What is expected:
Update the lines below so that each occurrence of "Screen dimensions" reads "Display size", and keep everything else the same.
Begin Information provided
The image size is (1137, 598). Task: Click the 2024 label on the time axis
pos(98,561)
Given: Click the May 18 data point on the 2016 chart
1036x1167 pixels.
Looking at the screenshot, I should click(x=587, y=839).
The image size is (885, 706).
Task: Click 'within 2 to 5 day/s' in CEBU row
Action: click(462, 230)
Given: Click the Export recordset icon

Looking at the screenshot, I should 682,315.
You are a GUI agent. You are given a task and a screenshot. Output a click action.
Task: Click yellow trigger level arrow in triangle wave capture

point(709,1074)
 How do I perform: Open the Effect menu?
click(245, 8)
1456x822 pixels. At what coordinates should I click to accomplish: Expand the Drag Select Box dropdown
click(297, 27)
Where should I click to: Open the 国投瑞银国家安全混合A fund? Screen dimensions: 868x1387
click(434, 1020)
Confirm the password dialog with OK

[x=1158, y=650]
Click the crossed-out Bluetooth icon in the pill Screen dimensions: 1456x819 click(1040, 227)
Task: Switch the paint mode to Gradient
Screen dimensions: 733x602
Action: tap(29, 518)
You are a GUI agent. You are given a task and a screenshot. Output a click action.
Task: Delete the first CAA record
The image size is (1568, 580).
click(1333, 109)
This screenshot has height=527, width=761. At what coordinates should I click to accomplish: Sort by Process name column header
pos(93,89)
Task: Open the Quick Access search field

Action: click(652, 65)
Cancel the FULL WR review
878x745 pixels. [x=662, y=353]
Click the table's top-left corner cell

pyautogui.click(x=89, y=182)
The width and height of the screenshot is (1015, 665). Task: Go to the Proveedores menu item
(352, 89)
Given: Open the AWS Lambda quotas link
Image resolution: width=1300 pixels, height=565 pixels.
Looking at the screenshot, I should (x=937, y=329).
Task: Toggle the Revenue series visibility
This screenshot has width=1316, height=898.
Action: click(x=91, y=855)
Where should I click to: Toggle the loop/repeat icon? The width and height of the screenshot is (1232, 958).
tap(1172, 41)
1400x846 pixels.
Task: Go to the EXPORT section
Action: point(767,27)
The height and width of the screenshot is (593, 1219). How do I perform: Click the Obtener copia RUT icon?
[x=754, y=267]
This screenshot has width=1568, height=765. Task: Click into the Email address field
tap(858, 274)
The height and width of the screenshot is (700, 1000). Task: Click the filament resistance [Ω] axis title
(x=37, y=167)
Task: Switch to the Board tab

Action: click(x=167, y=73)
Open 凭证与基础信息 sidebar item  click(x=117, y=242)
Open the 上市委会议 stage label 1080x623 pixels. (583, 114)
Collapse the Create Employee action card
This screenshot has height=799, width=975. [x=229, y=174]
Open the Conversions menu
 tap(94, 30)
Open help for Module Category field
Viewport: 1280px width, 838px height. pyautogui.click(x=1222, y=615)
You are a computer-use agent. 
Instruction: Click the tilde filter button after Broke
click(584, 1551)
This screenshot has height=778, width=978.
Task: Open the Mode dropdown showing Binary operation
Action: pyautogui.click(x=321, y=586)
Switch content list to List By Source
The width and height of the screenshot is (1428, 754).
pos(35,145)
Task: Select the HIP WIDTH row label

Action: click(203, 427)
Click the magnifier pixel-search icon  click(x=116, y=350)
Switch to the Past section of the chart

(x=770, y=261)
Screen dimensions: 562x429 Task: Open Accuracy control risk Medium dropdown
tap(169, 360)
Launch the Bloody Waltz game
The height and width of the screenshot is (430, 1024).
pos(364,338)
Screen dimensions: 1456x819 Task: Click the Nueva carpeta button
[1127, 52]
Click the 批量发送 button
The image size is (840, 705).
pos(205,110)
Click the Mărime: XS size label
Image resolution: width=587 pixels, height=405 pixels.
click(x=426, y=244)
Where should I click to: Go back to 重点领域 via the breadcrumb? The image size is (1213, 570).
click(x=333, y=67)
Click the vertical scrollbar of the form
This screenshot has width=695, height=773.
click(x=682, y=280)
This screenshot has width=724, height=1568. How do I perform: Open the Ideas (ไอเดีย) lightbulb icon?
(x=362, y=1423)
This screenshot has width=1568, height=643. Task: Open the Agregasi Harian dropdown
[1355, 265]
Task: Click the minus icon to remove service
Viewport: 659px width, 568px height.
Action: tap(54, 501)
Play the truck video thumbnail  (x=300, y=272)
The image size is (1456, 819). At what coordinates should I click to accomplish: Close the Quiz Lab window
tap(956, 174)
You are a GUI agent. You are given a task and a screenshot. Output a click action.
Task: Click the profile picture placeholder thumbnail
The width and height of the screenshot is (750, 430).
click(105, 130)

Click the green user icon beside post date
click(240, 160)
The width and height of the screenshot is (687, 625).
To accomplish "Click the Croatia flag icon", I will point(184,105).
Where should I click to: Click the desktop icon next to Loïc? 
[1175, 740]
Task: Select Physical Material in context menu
End Information provided
Exercise solution:
The image size is (1137, 598). Task: Click the 2024 label on the time axis
pos(98,561)
Given: Click the May 18 data point on the 2016 chart
1036x1167 pixels.
Looking at the screenshot, I should click(x=587, y=839).
The image size is (885, 706).
Task: Click 'within 2 to 5 day/s' in CEBU row
Action: click(462, 230)
Given: Click the Export recordset icon

Looking at the screenshot, I should 682,315.
You are a GUI agent. You are given a task and a screenshot. Output a click action.
Task: Click yellow trigger level arrow in triangle wave capture

point(709,1074)
 How do I perform: Open the Effect menu?
click(245, 8)
1456x822 pixels. At what coordinates should I click to accomplish: Expand the Drag Select Box dropdown
click(297, 27)
Where should I click to: Open the 国投瑞银国家安全混合A fund? Display size: 868x1387
click(434, 1020)
Confirm the password dialog with OK

[x=1158, y=650]
Click the crossed-out Bluetooth icon in the pill Display size: 1456x819 click(1040, 227)
Task: Switch the paint mode to Gradient
Display size: 733x602
Action: tap(29, 518)
You are a GUI agent. You are given a task and a screenshot. Output a click action.
Task: Delete the first CAA record
The image size is (1568, 580).
click(1333, 109)
This screenshot has height=527, width=761. At what coordinates should I click to accomplish: Sort by Process name column header
pos(93,89)
Task: Open the Quick Access search field

Action: click(652, 65)
Cancel the FULL WR review
878x745 pixels. [x=662, y=353]
Click the table's top-left corner cell

pyautogui.click(x=89, y=182)
The width and height of the screenshot is (1015, 665). Task: Go to the Proveedores menu item
(352, 89)
Given: Open the AWS Lambda quotas link
Image resolution: width=1300 pixels, height=565 pixels.
Looking at the screenshot, I should (x=937, y=329).
Task: Toggle the Revenue series visibility
This screenshot has width=1316, height=898.
Action: click(x=91, y=855)
Where should I click to: Toggle the loop/repeat icon? The width and height of the screenshot is (1232, 958).
tap(1172, 41)
1400x846 pixels.
Task: Go to the EXPORT section
Action: point(767,27)
The height and width of the screenshot is (593, 1219). How do I perform: Click the Obtener copia RUT icon?
[x=754, y=267]
This screenshot has width=1568, height=765. Task: Click into the Email address field
tap(858, 274)
The height and width of the screenshot is (700, 1000). Task: Click the filament resistance [Ω] axis title
(x=37, y=167)
Task: Switch to the Board tab

Action: click(x=167, y=73)
Open 凭证与基础信息 sidebar item  click(x=117, y=242)
Open the 上市委会议 stage label 1080x623 pixels. (583, 114)
Collapse the Create Employee action card
This screenshot has height=799, width=975. [x=229, y=174]
Open the Conversions menu
 tap(94, 30)
Open help for Module Category field
Viewport: 1280px width, 838px height. pyautogui.click(x=1222, y=615)
You are a computer-use agent. 
Instruction: Click the tilde filter button after Broke
click(584, 1551)
This screenshot has height=778, width=978.
Task: Open the Mode dropdown showing Binary operation
Action: pyautogui.click(x=321, y=586)
Switch content list to List By Source
The width and height of the screenshot is (1428, 754).
pos(35,145)
Task: Select the HIP WIDTH row label

Action: click(203, 427)
Click the magnifier pixel-search icon  click(x=116, y=350)
Switch to the Past section of the chart

(x=770, y=261)
Display size: 562x429 Task: Open Accuracy control risk Medium dropdown
tap(169, 360)
Launch the Bloody Waltz game
The height and width of the screenshot is (430, 1024).
pos(364,338)
Display size: 1456x819 Task: Click the Nueva carpeta button
[1127, 52]
Click the 批量发送 button
The image size is (840, 705).
pos(205,110)
Click the Mărime: XS size label
Image resolution: width=587 pixels, height=405 pixels.
click(x=426, y=244)
Where should I click to: Go back to 重点领域 via the breadcrumb? The image size is (1213, 570).
click(x=333, y=67)
Click the vertical scrollbar of the form
This screenshot has width=695, height=773.
click(x=682, y=280)
This screenshot has width=724, height=1568. How do I perform: Open the Ideas (ไอเดีย) lightbulb icon?
(x=362, y=1423)
This screenshot has width=1568, height=643. Task: Open the Agregasi Harian dropdown
[1355, 265]
Task: Click the minus icon to remove service
Viewport: 659px width, 568px height.
Action: tap(54, 501)
Play the truck video thumbnail  (x=300, y=272)
The image size is (1456, 819). At what coordinates should I click to accomplish: Close the Quiz Lab window
tap(956, 174)
You are a GUI agent. You are given a task and a screenshot. Output a click action.
Task: Click the profile picture placeholder thumbnail
The width and height of the screenshot is (750, 430).
click(105, 130)

Click the green user icon beside post date
click(240, 160)
The width and height of the screenshot is (687, 625).
To accomplish "Click the Croatia flag icon", I will point(184,105).
Where should I click to: Click the desktop icon next to Loïc? 
[1175, 740]
Task: Select Physical Material in context menu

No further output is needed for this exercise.